→ **Brano proposto**:
******

Troppo facile. La verità inconfessabile è che in quelle due serate televisive che è consigliato di non essersi perso, la Rai ha mandato in onda in onda una sorta di anticipo della riparazione morale ed economica dovuta a Daniele Barillà, presente venerdì alla conferenza stampa di presentazione dello sceneggiato nella sede storica della Rai di viale Mazzini a Roma. Barillà, come si diceva, oggi è ancora alle prese con una burocrazia che dopo 8 anni di carcere patiti ingiustamente per uno scambio di persona ancora non ha ritenuto di liquidargli i 4 milioni di euro chiesti come parziale risarcimento per una vita distrutta, una madre morta, un’azienda fallita.

Daniele Barillà, come racconta Stefano Zurlo, un cronista de "Il giornale" di Berlusconi, venne ritenuto un innocente persino dall’ex procuratore capo di Milano Francesco Saverio Borrelli che nel 1995, quando l’uomo era in carcere da oltre 3 anni, scrisse una lettera aperta ai suoi colleghi di Livorno e Genova per invitarli a riaprire il caso. In quegli anni il caso di Daniele Barillà fu forse l’unico evento giudiziario in cui si trovavano d’accordo tanto i cronisti del quotidiano del cavaliere quanto il capo della procura della Repubblica che lo indagava ormai da un anno per svariate ipotesi di reato dopo averne fatto perquisire gli uffici per centinaia di volte dalla Guardi di Finanza. La palese innocenza, la buona fede quasi masochistica di Barillà, che nello sceneggiato traspaiono, erano riuscite nel miracolo di coagulare attorno al suo caso una sorta di opinione bipartisan che comprendeva tanto i giudici milanesi quanto quella parte di opinione pubblica che milita dalla parte di Berlusconi. Ciò nonostante il meccanismo diabolico non si inceppò e Barillà si dovette fare più carcere di quanto in media se ne fà qualsiasi boss di medio o di alto calibro anche pregiudicato della mafia della droga.

Revisione che poi venne ottenuta solo nel 2001, in uno dei pochi casi andati in porto nella storia patria. Barillà, che venne scambiato nella realtà come nella fiction (in cui è impersonato da Beppe Fiorello) per una staffetta di un’organizzazione dedita al traffico in grande stile di cocaina, deve la propria sfortunata vicenda, peraltro conclusasi con un parziale lieto fine che è l’eccezione e non la regola nella giustizia italiana, ai metodi disinvolti con cui alcuni uomini di polizia giudiziaria (oggi tutti finiti sotto indagine, alcuni in carcere e altri condannati definitivamente) fanno i pedinamenti, registrano le targhe delle macchine inseguite e incrociano i dati in loro possesso.

Per non parlare di come fanno le intercettazioni telefoniche o ambientali. Un caso illuminante lo abbiamo nella famosa trascrizione a mano dei colloqui tra Squillante e i suoi coimputati nella famosa vicenda del bar Mandara, dove la microspia messa dalla polizia giudiziaria dello Sco si era rotta. Arrestato, prima, e introdotto nell’inferno carcerario, poi, Daniele Barillà ha perso tre gradi di giudizio prima che una coscienziosa pm milanese, Francesca Nanni, si accorgesse che in quella condanna definitiva a 15 anni di reclusione per traffico di droga qualcosa non tornava. Nello sceneggiato la pm ha le bellissime fattezze di Antonia Liskova.

******

→ **Dati registrati**:
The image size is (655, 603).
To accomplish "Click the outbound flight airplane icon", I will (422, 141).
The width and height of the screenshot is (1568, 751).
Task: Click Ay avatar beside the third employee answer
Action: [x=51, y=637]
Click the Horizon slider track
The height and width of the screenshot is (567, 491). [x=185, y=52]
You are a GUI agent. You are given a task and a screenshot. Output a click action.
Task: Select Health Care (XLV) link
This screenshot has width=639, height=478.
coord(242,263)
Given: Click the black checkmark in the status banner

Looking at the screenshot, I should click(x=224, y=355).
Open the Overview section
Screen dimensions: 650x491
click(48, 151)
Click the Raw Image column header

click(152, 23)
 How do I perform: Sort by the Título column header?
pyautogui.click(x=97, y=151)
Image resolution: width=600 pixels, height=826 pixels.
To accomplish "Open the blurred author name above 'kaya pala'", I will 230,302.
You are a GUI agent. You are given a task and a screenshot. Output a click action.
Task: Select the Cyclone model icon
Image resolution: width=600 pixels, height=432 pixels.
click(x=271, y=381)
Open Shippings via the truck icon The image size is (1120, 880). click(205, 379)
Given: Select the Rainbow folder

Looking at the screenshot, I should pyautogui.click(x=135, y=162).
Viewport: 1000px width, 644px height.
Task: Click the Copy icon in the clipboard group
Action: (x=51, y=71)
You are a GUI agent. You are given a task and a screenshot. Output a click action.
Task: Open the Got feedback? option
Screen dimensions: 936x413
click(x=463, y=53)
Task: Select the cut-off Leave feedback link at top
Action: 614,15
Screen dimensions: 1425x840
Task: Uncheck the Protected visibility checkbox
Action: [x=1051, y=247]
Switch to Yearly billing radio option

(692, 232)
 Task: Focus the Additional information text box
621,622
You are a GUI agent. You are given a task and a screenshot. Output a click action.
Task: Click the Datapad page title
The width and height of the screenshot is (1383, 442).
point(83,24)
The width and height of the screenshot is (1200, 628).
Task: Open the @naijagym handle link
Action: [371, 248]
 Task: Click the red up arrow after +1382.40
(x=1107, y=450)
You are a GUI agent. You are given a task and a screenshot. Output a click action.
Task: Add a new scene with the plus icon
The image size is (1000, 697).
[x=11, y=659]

******

→ **Esercizi da svolgere**:
a - Riscrivi la parte dell'articolo sul caso Barillà da "Per non parlare" a "di Antonia Liskova.", sostituendo "microspia" con "cimice".
b - Scrivi il seguito dell'articolo sul caso di Daniele Barillà, riprendendo dopo la sua ultima frase.

→ **Risposte agli esercizi**:
a -
Per non parlare di come fanno le intercettazioni telefoniche o ambientali. Un caso illuminante lo abbiamo nella famosa trascrizione a mano dei colloqui tra Squillante e i suoi coimputati nella famosa vicenda del bar Mandara, dove la cimice messa dalla polizia giudiziaria dello Sco si era rotta. Arrestato, prima, e introdotto nell’inferno carcerario, poi, Daniele Barillà ha perso tre gradi di giudizio prima che una coscienziosa pm milanese, Francesca Nanni, si accorgesse che in quella condanna definitiva a 15 anni di reclusione per traffico di droga qualcosa non tornava. Nello sceneggiato la pm ha le bellissime fattezze di Antonia Liskova.

b -
L’unico, o quasi, giornalista italiano ad occuparsi di questa vicenda nei primi anni ‘90 fu il cronista giudiziario Stefano Zurlo, de "Il giornale", che riuscì a convincere persino Borrelli della buona fede di questo imputato che nella fiction tenta anche il suicidio in carcere. L’ingranaggio che lo stritolò dal versante giudiziario si chiama "patteggiamento", un’arma a doppio taglio che aiuta i delinquenti a uscire dopo pochi mesi dall’arresto e inguaia gli innocenti perché nessun gip da retta a loro quando si proclamano per tali. Specie se le apparenze sono tutte contro.

Per colmo delle coincidenze della sorte, uno dei carabinieri che pedinava "l’uomo sbagliato", cioè il Daniele Baroni della fiction, era proprio quel capitano "ultimo" che oltre ad avere arrestato Totò Riina il 15 gennaio 1993 divenne a sua volta protagonista di un fortunato serial Rai. Tanto che lo stesso Barillà ha raccontato con una punta di amara auto ironia che quando lui venne a sapere la cosa dai giornali mentre ancora si trovava in uno dei 24 penitenziari che gli venne fatto girare dall’amministrazione di via Arenula dell’epoca, disse al suo avvocato questa frase: "prima di sconfessare la testimonianza di un eroe come lui mi faranno fare altri quattro anni di galera". Cosa che puntualmente avvenne. In conferenza stampa, nonostante tutto, lo sfortunato protagonista di una realtà che supera persino le proiezioni fantastiche di quella fiction che alla sua storia si ispira, ha tenuto a dire che lui crede ancora alla giustizia, ha sempre avuto fiducia. E ce l’ha anche oggi mentre aspetta ancora un risarcimento che non potrà dargli indietro la madre morta di dolore né l’azienda venduta per pagare gli avvocati. Un record di buona fede. Si potrebbe dire. O di ingenuità. Al risarcimento in verità oggi come oggi la burocrazia si oppone.

Tanto che forse l’incartamento approderà presso la Corte europea dei diritti dell’uomo mettendo a rischio l’Italia di un’altra condanna quasi certa. Barillà, per ora, deve accontentarsi di un risarcimento solo simbolico. Quello di Rai fiction voluto fortemente da Agostino Saccà e prodotto da Maurizio Momi. Un po' poco per una vita rovinata. Ma è pur sempre meglio di niente con questi chiari di luna.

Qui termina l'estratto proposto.